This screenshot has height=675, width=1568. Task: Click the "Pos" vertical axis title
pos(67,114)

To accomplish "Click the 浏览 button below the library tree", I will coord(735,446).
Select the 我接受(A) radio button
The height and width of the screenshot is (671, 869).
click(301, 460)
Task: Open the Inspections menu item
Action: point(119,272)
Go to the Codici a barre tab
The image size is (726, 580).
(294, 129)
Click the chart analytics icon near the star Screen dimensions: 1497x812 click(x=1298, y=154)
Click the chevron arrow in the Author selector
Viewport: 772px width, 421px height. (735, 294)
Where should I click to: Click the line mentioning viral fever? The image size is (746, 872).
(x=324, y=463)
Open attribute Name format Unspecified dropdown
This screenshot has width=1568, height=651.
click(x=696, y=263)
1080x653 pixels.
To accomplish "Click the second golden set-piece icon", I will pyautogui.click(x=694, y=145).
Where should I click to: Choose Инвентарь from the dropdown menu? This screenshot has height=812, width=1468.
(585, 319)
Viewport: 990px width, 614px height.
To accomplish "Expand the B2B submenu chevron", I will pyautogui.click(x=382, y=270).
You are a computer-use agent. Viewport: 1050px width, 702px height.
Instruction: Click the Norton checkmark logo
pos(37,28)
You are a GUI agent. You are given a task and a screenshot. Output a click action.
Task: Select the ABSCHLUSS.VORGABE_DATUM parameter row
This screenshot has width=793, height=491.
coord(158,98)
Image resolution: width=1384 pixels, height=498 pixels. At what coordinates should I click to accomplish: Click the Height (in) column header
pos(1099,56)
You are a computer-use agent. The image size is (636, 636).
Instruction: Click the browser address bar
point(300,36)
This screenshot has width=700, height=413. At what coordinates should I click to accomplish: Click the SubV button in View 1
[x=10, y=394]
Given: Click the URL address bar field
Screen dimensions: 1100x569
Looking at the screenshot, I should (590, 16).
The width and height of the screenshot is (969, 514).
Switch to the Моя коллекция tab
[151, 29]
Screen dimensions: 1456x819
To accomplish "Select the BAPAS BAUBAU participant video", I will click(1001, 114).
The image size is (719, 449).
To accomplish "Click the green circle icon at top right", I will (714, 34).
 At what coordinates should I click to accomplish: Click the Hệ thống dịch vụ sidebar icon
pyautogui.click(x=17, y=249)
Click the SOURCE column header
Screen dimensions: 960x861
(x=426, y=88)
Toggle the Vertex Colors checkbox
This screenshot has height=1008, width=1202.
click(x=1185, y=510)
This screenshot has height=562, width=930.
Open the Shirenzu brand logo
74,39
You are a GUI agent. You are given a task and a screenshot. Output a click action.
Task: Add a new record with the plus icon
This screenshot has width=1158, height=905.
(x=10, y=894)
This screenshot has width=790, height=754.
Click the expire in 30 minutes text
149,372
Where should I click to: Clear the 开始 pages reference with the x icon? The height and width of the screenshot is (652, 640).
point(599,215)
########
(Work order): Keeping every word and mark as it is, print the entries above.

(Solution for this task):
This screenshot has height=675, width=1568. Task: Click the "Pos" vertical axis title
pos(67,114)

To accomplish "Click the 浏览 button below the library tree", I will coord(735,446).
Select the 我接受(A) radio button
The height and width of the screenshot is (671, 869).
click(301, 460)
Task: Open the Inspections menu item
Action: point(119,272)
Go to the Codici a barre tab
The image size is (726, 580).
(294, 129)
Click the chart analytics icon near the star Screen dimensions: 1497x812 click(x=1298, y=154)
Click the chevron arrow in the Author selector
Viewport: 772px width, 421px height. (735, 294)
Where should I click to: Click the line mentioning viral fever? The image size is (746, 872).
(x=324, y=463)
Open attribute Name format Unspecified dropdown
This screenshot has width=1568, height=651.
click(x=696, y=263)
1080x653 pixels.
To accomplish "Click the second golden set-piece icon", I will pyautogui.click(x=694, y=145).
Where should I click to: Choose Инвентарь from the dropdown menu? This screenshot has height=812, width=1468.
(585, 319)
Viewport: 990px width, 614px height.
To accomplish "Expand the B2B submenu chevron", I will pyautogui.click(x=382, y=270).
You are a computer-use agent. Viewport: 1050px width, 702px height.
Instruction: Click the Norton checkmark logo
pos(37,28)
You are a GUI agent. You are given a task and a screenshot. Output a click action.
Task: Select the ABSCHLUSS.VORGABE_DATUM parameter row
This screenshot has width=793, height=491.
coord(158,98)
Image resolution: width=1384 pixels, height=498 pixels. At what coordinates should I click to accomplish: Click the Height (in) column header
pos(1099,56)
You are a computer-use agent. The image size is (636, 636).
Instruction: Click the browser address bar
point(300,36)
This screenshot has width=700, height=413. At what coordinates should I click to accomplish: Click the SubV button in View 1
[x=10, y=394]
Given: Click the URL address bar field
Screen dimensions: 1100x569
Looking at the screenshot, I should (590, 16).
The width and height of the screenshot is (969, 514).
Switch to the Моя коллекция tab
[151, 29]
Screen dimensions: 1456x819
To accomplish "Select the BAPAS BAUBAU participant video", I will click(1001, 114).
The image size is (719, 449).
To accomplish "Click the green circle icon at top right", I will (714, 34).
 At what coordinates should I click to accomplish: Click the Hệ thống dịch vụ sidebar icon
pyautogui.click(x=17, y=249)
Click the SOURCE column header
Screen dimensions: 960x861
(x=426, y=88)
Toggle the Vertex Colors checkbox
This screenshot has height=1008, width=1202.
click(x=1185, y=510)
This screenshot has height=562, width=930.
Open the Shirenzu brand logo
74,39
You are a GUI agent. You are given a task and a screenshot. Output a click action.
Task: Add a new record with the plus icon
This screenshot has width=1158, height=905.
(x=10, y=894)
This screenshot has width=790, height=754.
Click the expire in 30 minutes text
149,372
Where should I click to: Clear the 开始 pages reference with the x icon? The height and width of the screenshot is (652, 640).
point(599,215)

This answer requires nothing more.